Data extract:
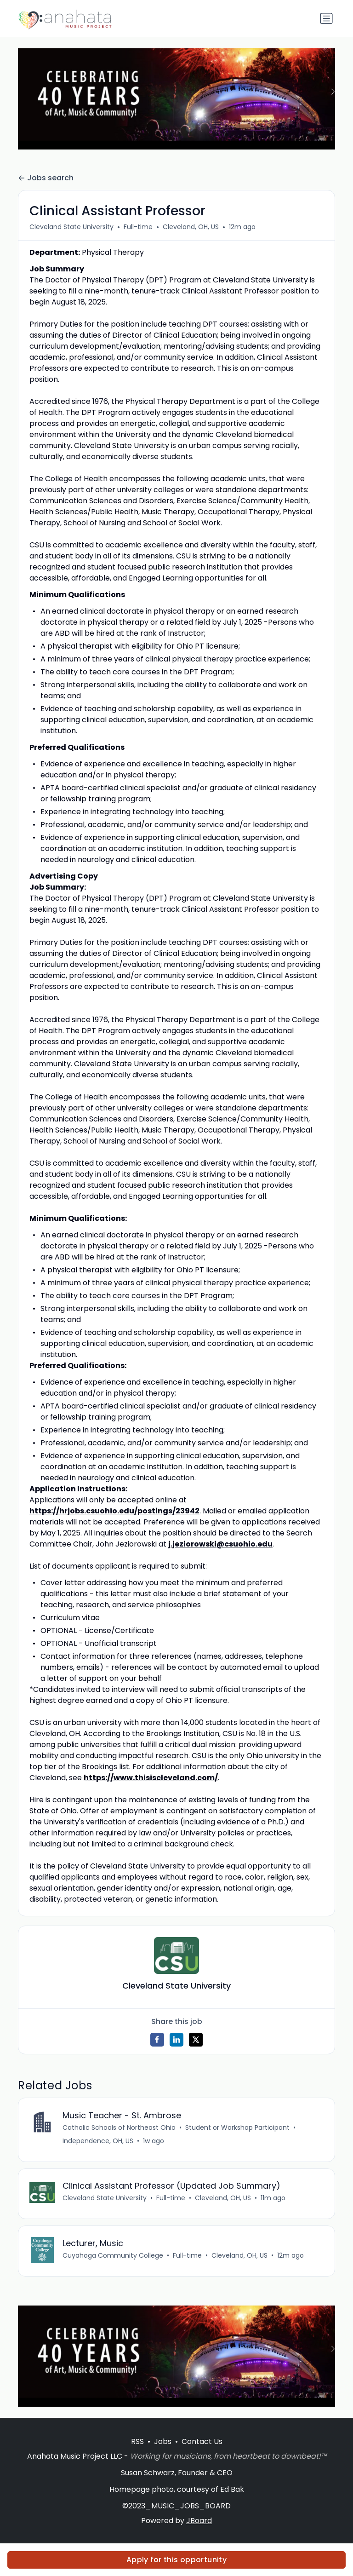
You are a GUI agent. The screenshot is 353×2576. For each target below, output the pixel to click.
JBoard (199, 2521)
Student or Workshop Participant (237, 2127)
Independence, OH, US (98, 2140)
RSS (137, 2442)
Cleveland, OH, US (191, 226)
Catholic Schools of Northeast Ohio (119, 2127)
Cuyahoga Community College (113, 2255)
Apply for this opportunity (176, 2559)
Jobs (162, 2442)
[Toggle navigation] (326, 18)
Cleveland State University (71, 226)
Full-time (138, 226)
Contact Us (202, 2442)
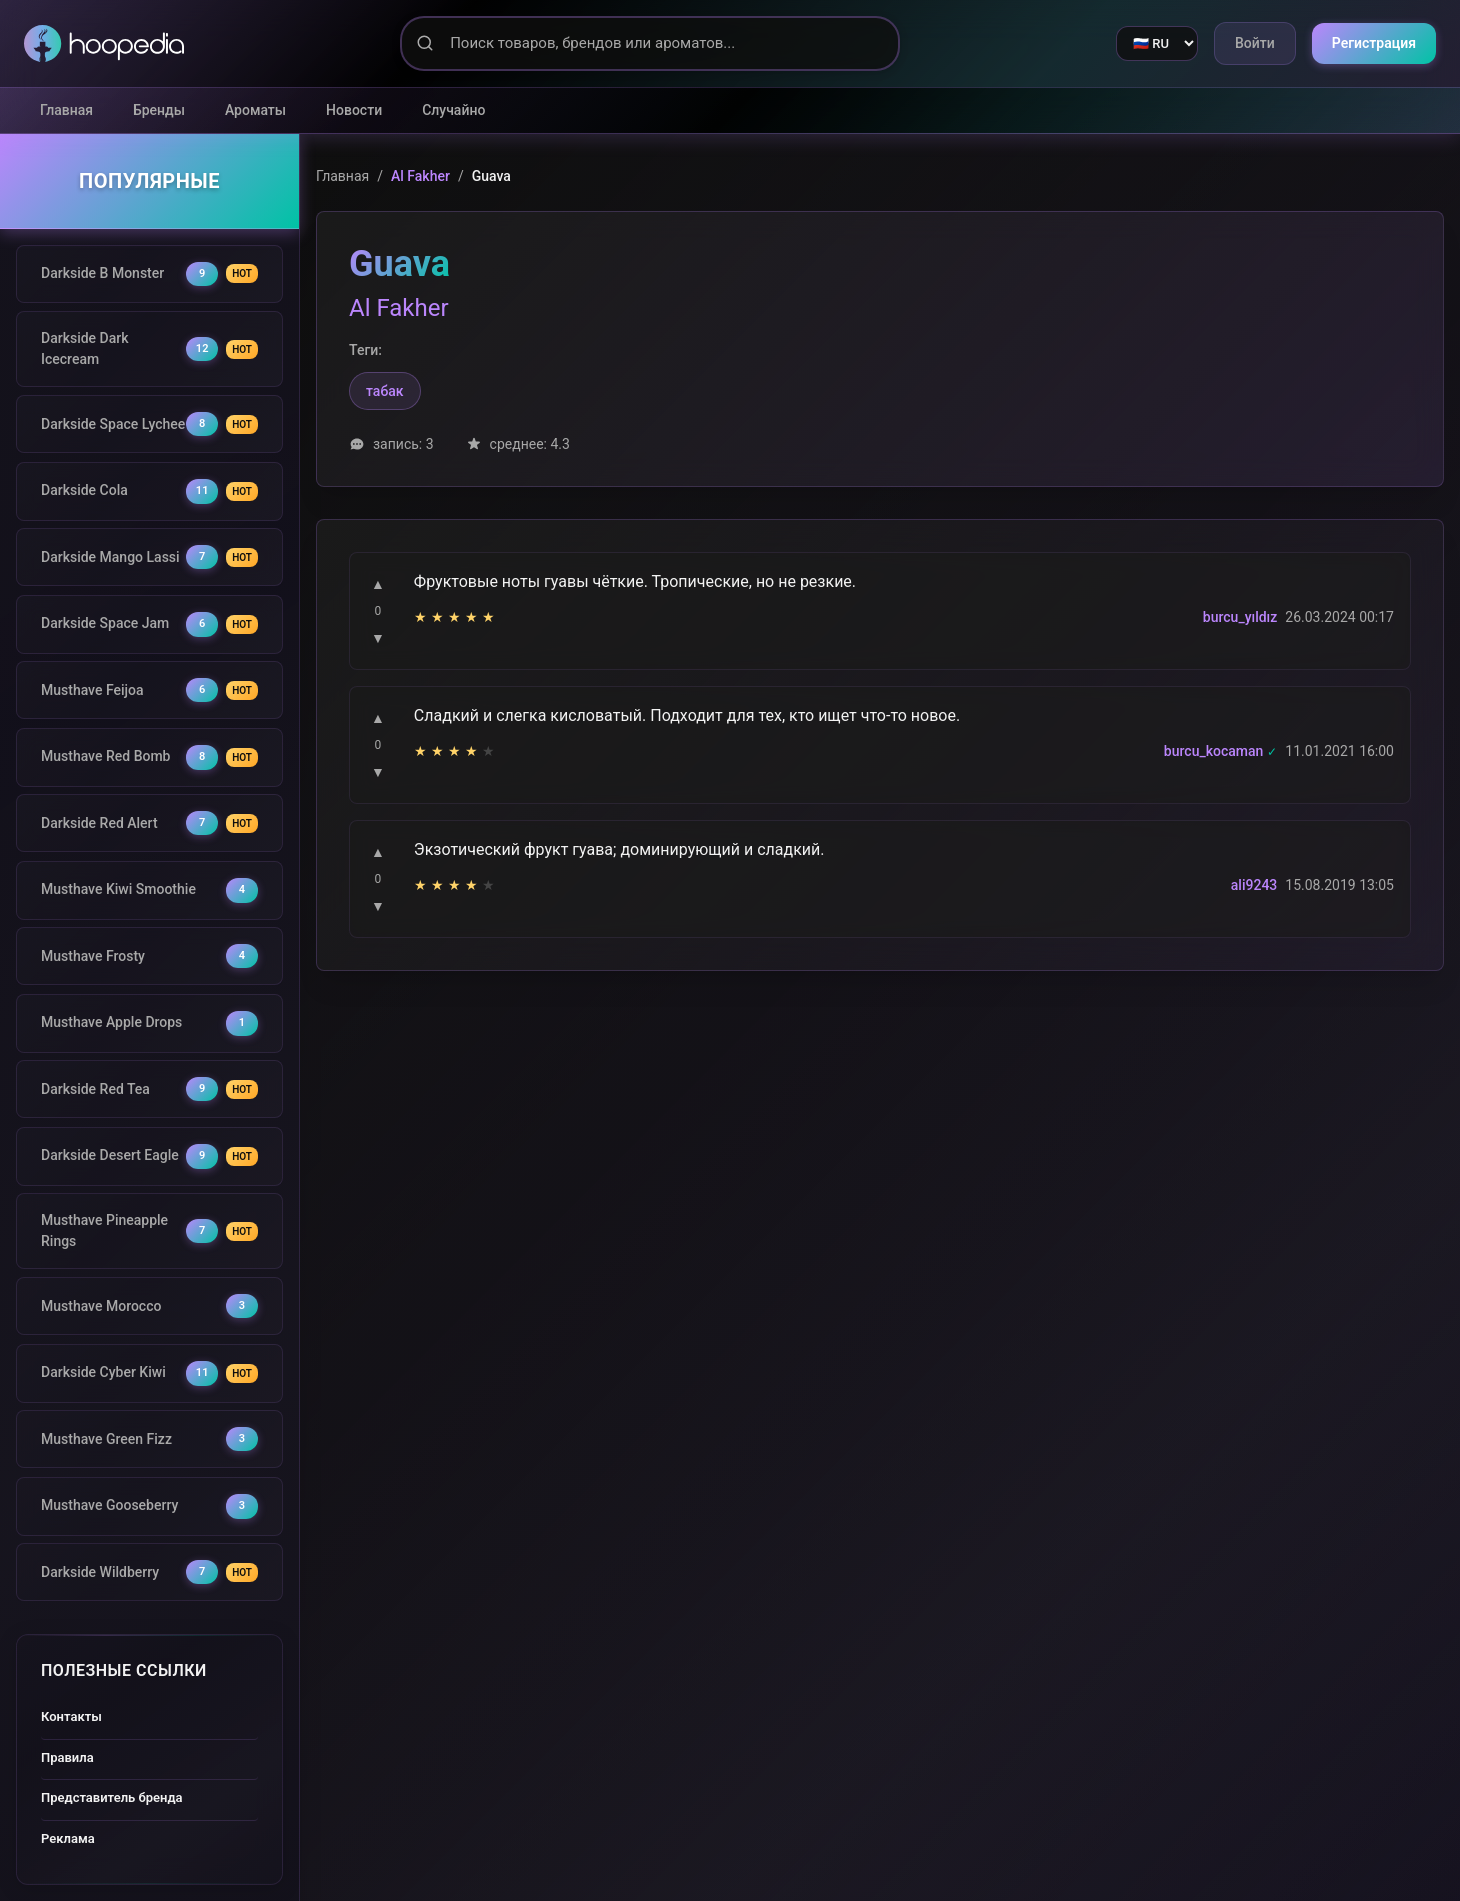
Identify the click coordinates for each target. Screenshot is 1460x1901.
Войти (1255, 43)
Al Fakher (420, 176)
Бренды (159, 110)
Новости (354, 110)
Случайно (453, 110)
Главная (66, 110)
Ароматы (255, 110)
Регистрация (1374, 43)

Short exercise: Write out every line of the listing above word for word, leaving out the pictures.

In response:
You are a GUI agent. The screenshot is 353×2576. For each target below, output the pixel to click.
JBoard (199, 2521)
Student or Workshop Participant (237, 2127)
Independence, OH, US (98, 2140)
RSS (137, 2442)
Cleveland, OH, US (191, 226)
Catholic Schools of Northeast Ohio (119, 2127)
Cuyahoga Community College (113, 2255)
Apply for this opportunity (176, 2559)
Jobs (162, 2442)
[Toggle navigation] (326, 18)
Cleveland State University (71, 226)
Full-time (138, 226)
Contact Us (202, 2442)
Identify the click coordinates for each target. Screenshot is 1460x1901.
Войти (1255, 43)
Al Fakher (420, 176)
Бренды (159, 110)
Новости (354, 110)
Случайно (453, 110)
Главная (66, 110)
Ароматы (255, 110)
Регистрация (1374, 43)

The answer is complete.